----- Given data

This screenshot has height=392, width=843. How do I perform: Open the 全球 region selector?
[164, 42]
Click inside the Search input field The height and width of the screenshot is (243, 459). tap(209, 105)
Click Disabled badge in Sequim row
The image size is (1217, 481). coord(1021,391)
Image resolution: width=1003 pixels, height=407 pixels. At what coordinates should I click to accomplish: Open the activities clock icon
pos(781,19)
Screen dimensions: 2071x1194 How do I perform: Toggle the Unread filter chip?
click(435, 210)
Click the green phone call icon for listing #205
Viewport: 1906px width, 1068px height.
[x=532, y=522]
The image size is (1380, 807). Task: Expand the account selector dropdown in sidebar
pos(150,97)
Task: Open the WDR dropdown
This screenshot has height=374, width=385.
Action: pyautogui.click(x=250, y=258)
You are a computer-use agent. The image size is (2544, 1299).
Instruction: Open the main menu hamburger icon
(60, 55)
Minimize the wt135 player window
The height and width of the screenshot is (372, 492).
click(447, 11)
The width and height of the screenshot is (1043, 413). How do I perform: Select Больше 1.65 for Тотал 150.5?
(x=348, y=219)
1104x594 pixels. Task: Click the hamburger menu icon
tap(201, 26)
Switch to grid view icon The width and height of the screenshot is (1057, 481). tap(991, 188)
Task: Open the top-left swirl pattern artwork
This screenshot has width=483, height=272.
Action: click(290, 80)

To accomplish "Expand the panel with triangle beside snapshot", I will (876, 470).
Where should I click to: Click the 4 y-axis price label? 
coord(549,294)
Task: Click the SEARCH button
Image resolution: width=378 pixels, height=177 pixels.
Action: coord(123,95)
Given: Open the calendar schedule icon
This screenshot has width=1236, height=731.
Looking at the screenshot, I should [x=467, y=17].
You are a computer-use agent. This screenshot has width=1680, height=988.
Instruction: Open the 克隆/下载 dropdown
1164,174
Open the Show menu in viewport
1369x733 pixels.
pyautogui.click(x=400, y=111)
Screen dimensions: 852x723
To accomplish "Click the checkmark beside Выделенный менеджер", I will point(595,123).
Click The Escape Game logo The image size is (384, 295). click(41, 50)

----------

Convert every line of the listing above into a JSON list of strings, one string per line, and leave out the blank lines.

[
  "This screenshot has height=392, width=843. How do I perform: Open the 全球 region selector?",
  "[164, 42]",
  "Click inside the Search input field The height and width of the screenshot is (243, 459). tap(209, 105)",
  "Click Disabled badge in Sequim row",
  "The image size is (1217, 481). coord(1021,391)",
  "Image resolution: width=1003 pixels, height=407 pixels. At what coordinates should I click to accomplish: Open the activities clock icon",
  "pos(781,19)",
  "Screen dimensions: 2071x1194 How do I perform: Toggle the Unread filter chip?",
  "click(435, 210)",
  "Click the green phone call icon for listing #205",
  "Viewport: 1906px width, 1068px height.",
  "[x=532, y=522]",
  "The image size is (1380, 807). Task: Expand the account selector dropdown in sidebar",
  "pos(150,97)",
  "Task: Open the WDR dropdown",
  "This screenshot has height=374, width=385.",
  "Action: pyautogui.click(x=250, y=258)",
  "You are a computer-use agent. The image size is (2544, 1299).",
  "Instruction: Open the main menu hamburger icon",
  "(60, 55)",
  "Minimize the wt135 player window",
  "The height and width of the screenshot is (372, 492).",
  "click(447, 11)",
  "The width and height of the screenshot is (1043, 413). How do I perform: Select Больше 1.65 for Тотал 150.5?",
  "(x=348, y=219)",
  "1104x594 pixels. Task: Click the hamburger menu icon",
  "tap(201, 26)",
  "Switch to grid view icon The width and height of the screenshot is (1057, 481). tap(991, 188)",
  "Task: Open the top-left swirl pattern artwork",
  "This screenshot has width=483, height=272.",
  "Action: click(290, 80)",
  "To accomplish \"Expand the panel with triangle beside snapshot\", I will (876, 470).",
  "Where should I click to: Click the 4 y-axis price label? ",
  "coord(549,294)",
  "Task: Click the SEARCH button",
  "Image resolution: width=378 pixels, height=177 pixels.",
  "Action: coord(123,95)",
  "Given: Open the calendar schedule icon",
  "This screenshot has width=1236, height=731.",
  "Looking at the screenshot, I should [x=467, y=17].",
  "You are a computer-use agent. This screenshot has width=1680, height=988.",
  "Instruction: Open the 克隆/下载 dropdown",
  "1164,174",
  "Open the Show menu in viewport",
  "1369x733 pixels.",
  "pyautogui.click(x=400, y=111)",
  "Screen dimensions: 852x723",
  "To accomplish \"Click the checkmark beside Выделенный менеджер\", I will point(595,123).",
  "Click The Escape Game logo The image size is (384, 295). click(41, 50)"
]